◆ Exercise details:
With images removed, transcribe each record exactly as it appears.

◆ Extracted information:
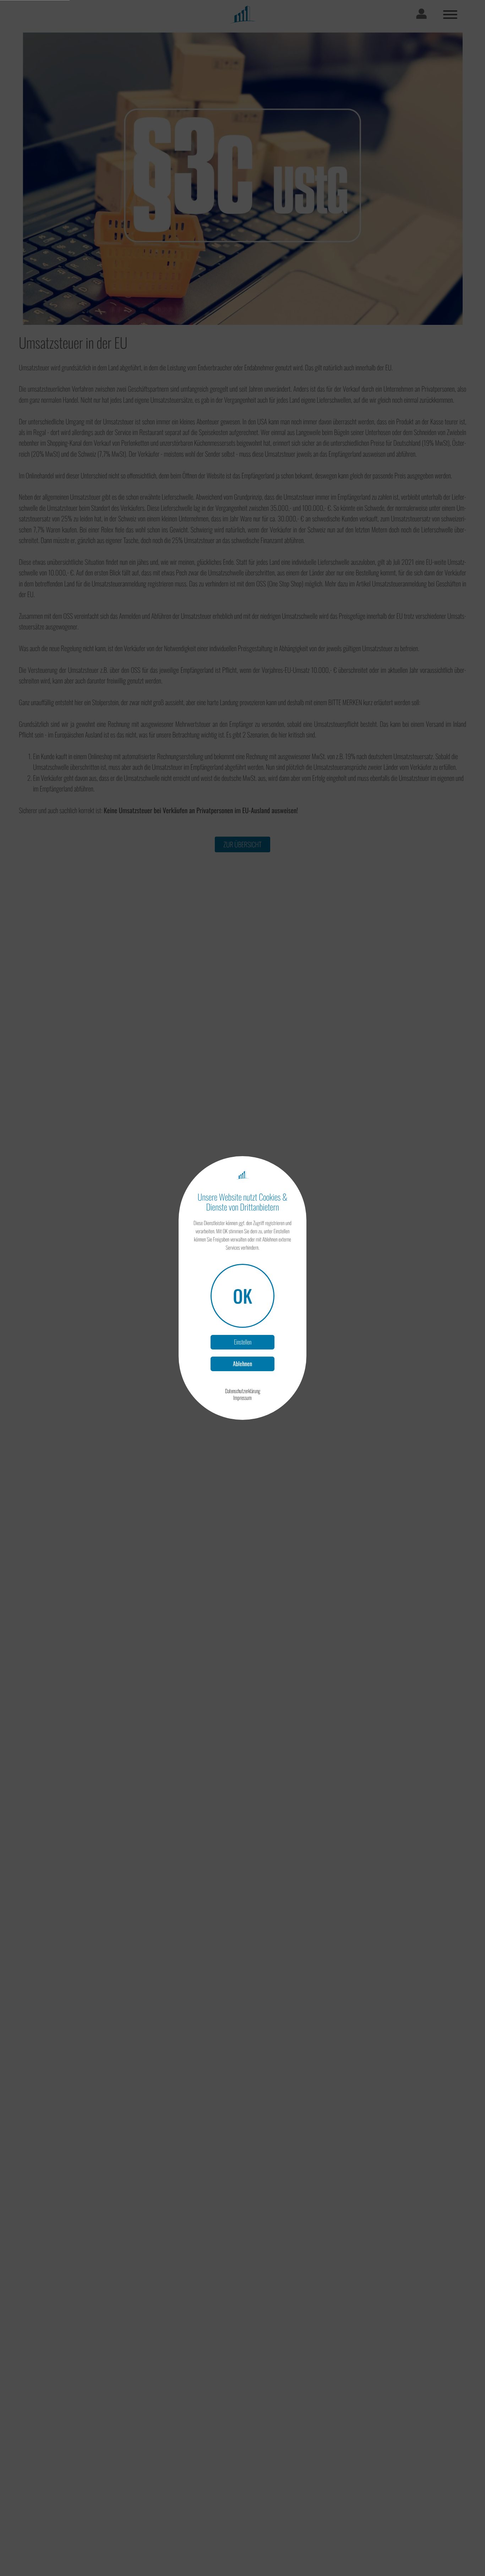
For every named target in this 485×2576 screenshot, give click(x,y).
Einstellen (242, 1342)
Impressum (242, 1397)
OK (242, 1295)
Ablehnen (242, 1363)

◆ Answer below:
For every named target in this 485×2576 screenshot, give click(x,y).
Einstellen (242, 1342)
Impressum (242, 1397)
OK (242, 1295)
Ablehnen (242, 1363)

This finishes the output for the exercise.